** Documento **
AUTONOMIA. Il ministro Calderoli cala un asso sul tavolo dell’autonomia differenziata con il Clep (Comitato per i livelli essenziali delle prestazioni) in cui spiccano non pochi nomi prestigiosi e di indiscussa […]
Il ministro Calderoli cala un asso sul tavolo dell’autonomia differenziata con il Clep (Comitato per i livelli essenziali delle prestazioni) in cui spiccano non pochi nomi prestigiosi e di indiscussa competenza. È una iniziativa importante nella strategia del ministro, che definisce il Clep la sua mini-costituente. È grande l’entusiasmo nel loggione veneto.
Il ministro ha giocato una carta che rende ancora più difficile a Giorgia Meloni prendere le distanze, laddove ne avesse l’intenzione o la forza. È ormai evidente che l’autonomia è la sola partita davvero aperta per le riforme. Al tempo stesso, il Clep ribadisce l’emarginazione del parlamento, che sui livelli essenziali non tocca letteralmente palla.
Naturalmente una valutazione del Clep non può limitarsi al prestigio dei nomi. Il dubbio viene sulla funzione, essenzialmente perché sui Lep cadono scelte che più politiche non potrebbero essere. Già individuare le materie Lep e non-Lep è un primo discrimine che ha ben poco di tecnico, soprattutto considerando che nelle (molte) materie non-Lep la frammentazione autonomistica potrebbe partire immediatamente. Per non dire poi che nelle materie Lep bisognerà stabilire quali ambiti vedranno l’applicazione di livelli essenziali. Ad esempio, se i Lep della scuola debbano estendersi a coprire, e in che misura, laboratori, palestre, refezione e tempo pieno è forse questione tecnica? Ovviamente no. E lo è forse l’interazione tra i Lep e la sanità territoriale o la infrastrutturazione ospedaliera? No.

Righe di dati
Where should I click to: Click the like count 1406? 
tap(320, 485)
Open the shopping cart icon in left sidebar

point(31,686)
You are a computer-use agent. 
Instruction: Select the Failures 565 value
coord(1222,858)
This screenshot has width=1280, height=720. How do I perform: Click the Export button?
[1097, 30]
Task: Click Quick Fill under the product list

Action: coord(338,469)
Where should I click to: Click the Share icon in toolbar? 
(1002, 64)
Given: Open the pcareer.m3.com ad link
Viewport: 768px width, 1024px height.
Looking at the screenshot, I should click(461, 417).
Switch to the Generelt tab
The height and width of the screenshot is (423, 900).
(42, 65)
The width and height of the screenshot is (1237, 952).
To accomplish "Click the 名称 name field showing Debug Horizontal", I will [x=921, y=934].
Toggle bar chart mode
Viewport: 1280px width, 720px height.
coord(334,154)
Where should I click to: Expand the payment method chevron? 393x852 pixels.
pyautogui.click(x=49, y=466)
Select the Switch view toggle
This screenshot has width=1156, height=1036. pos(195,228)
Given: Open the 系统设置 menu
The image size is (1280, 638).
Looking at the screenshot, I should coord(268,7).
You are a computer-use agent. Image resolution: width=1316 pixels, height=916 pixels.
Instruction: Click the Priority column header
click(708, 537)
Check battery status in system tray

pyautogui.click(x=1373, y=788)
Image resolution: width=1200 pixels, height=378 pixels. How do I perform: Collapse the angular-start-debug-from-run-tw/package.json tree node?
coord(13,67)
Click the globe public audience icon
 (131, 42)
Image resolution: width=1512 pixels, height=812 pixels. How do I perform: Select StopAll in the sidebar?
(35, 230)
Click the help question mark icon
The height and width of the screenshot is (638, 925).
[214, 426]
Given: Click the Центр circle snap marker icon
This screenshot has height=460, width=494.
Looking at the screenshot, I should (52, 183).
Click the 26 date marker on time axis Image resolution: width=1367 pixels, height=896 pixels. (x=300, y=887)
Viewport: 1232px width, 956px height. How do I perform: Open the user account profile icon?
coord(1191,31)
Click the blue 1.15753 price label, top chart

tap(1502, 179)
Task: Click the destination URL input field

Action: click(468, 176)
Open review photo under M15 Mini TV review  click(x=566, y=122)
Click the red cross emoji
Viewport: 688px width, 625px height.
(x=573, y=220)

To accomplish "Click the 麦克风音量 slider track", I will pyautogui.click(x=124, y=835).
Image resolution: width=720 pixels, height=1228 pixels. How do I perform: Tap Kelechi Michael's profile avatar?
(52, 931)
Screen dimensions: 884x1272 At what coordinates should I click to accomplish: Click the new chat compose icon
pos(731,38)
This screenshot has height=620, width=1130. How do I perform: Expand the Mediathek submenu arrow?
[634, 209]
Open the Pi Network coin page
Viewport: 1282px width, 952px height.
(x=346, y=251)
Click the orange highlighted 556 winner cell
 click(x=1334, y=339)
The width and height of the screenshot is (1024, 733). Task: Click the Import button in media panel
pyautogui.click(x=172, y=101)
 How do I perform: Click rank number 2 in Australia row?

** Consegna 1 **
Rispondi a queste domande sull'articolo sul Clep:
(a) Come definisce il Clep il ministro?
(b) Quale partita è ormai la sola davvero aperta per le riforme?
(c) Quali voci della scuola potrebbero rientrare nei Lep, secondo l'esempio citato?
** Consegna 2 **
Per favore, riscrivi la parte dei record che si apre con la riga contenente "The width and height of the screenshot is (1024, 733)." e arriva fino alla fine dei record, richieste incluse. Sposta di 66 ogni coordinata presente nelle risposte.

** Risultato esercizio 1 **
(a) La sua mini-costituente.
(b) L'autonomia.
(c) Laboratori, palestre, refezione e tempo pieno.

** Risultato esercizio 2 **
The width and height of the screenshot is (1024, 733). Task: Click the Import button in media panel
pyautogui.click(x=238, y=167)
 How do I perform: Click rank number 2 in Australia row?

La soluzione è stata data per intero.